Aufgabe ▸ Gib den Abschnitt des Lesetextes zwischen „Wegen der besonderen“ und „nicht zur Mithaftung.“, beide eingeschlossen, wortgetreu wieder.

Wegen der besonderen Sorgfaltspflichten des Wendenden haftet dieser im Falle der Kollision
mit einem ordnungsgemäß überholenden Kfz grundsätzlich allein, wobei die Betriebsgefahr
des Kfz des Überholers zurücktritt.
Aus dem Umstand, dass ein Pkw zunächst nach rechts blinkt, an den rechten Straßenrand
fährt und dort anhält, muss der Fahrer eines mit Blaulicht und überhöhter Geschwindigkeit
herannahenden Einsatzfahrzeuges nicht schließen, dieser Pkw würde sogleich wenden, und
der Einsatzfahrer ist nicht zur sofortigen Vollbremsung verpflichtet
Allein die überhöhte Geschwindigkeit eines Einsatzfahrzeugs führt nach § 35 Abs. 1, 8 StVO
nicht zur Mithaftung.
Tenor
1. Der Senat beabsichtigt, die Berufung durch Beschluss gemäß § 522 Absatz 2 ZPO
zurückzuweisen.
2. Es wird Gelegenheit zur Stellungnahme binnen zwei Wochen gegeben.
Gründe
Die Berufung hat keine Aussicht auf Erfolg.
Der Senat folgt den zutreffenden Gründen der angefochtenen Entscheidung, die durch
die Berufungsbegründung nicht entkräftet worden sind.

Einträge zum Zeigen auf Wörter und Elemente:
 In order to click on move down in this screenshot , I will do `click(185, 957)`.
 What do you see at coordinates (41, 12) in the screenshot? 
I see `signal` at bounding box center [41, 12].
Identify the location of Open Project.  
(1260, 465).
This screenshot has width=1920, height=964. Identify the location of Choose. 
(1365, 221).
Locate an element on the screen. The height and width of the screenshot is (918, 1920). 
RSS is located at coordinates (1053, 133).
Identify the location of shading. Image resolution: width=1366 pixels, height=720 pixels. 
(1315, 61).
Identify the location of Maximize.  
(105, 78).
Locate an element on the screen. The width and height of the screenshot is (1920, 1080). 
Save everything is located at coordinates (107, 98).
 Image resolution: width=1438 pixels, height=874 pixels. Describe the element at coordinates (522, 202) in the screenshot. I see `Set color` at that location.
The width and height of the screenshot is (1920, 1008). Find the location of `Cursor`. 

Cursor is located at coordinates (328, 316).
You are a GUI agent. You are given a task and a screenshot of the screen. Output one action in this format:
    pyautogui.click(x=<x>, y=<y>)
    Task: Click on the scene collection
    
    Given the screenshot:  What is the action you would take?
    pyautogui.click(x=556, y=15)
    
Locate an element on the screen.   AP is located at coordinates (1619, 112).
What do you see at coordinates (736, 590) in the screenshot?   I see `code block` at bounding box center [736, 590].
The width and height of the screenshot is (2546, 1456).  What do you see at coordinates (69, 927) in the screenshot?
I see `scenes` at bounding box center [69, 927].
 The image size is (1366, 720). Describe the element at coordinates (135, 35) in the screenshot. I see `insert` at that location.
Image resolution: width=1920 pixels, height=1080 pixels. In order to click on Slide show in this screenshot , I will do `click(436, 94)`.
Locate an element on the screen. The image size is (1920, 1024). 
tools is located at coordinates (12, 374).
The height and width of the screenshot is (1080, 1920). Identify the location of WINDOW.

Lösung ▸
Wegen der besonderen Sorgfaltspflichten des Wendenden haftet dieser im Falle der Kollision
mit einem ordnungsgemäß überholenden Kfz grundsätzlich allein, wobei die Betriebsgefahr
des Kfz des Überholers zurücktritt.
Aus dem Umstand, dass ein Pkw zunächst nach rechts blinkt, an den rechten Straßenrand
fährt und dort anhält, muss der Fahrer eines mit Blaulicht und überhöhter Geschwindigkeit
herannahenden Einsatzfahrzeuges nicht schließen, dieser Pkw würde sogleich wenden, und
der Einsatzfahrer ist nicht zur sofortigen Vollbremsung verpflichtet
Allein die überhöhte Geschwindigkeit eines Einsatzfahrzeugs führt nach § 35 Abs. 1, 8 StVO
nicht zur Mithaftung.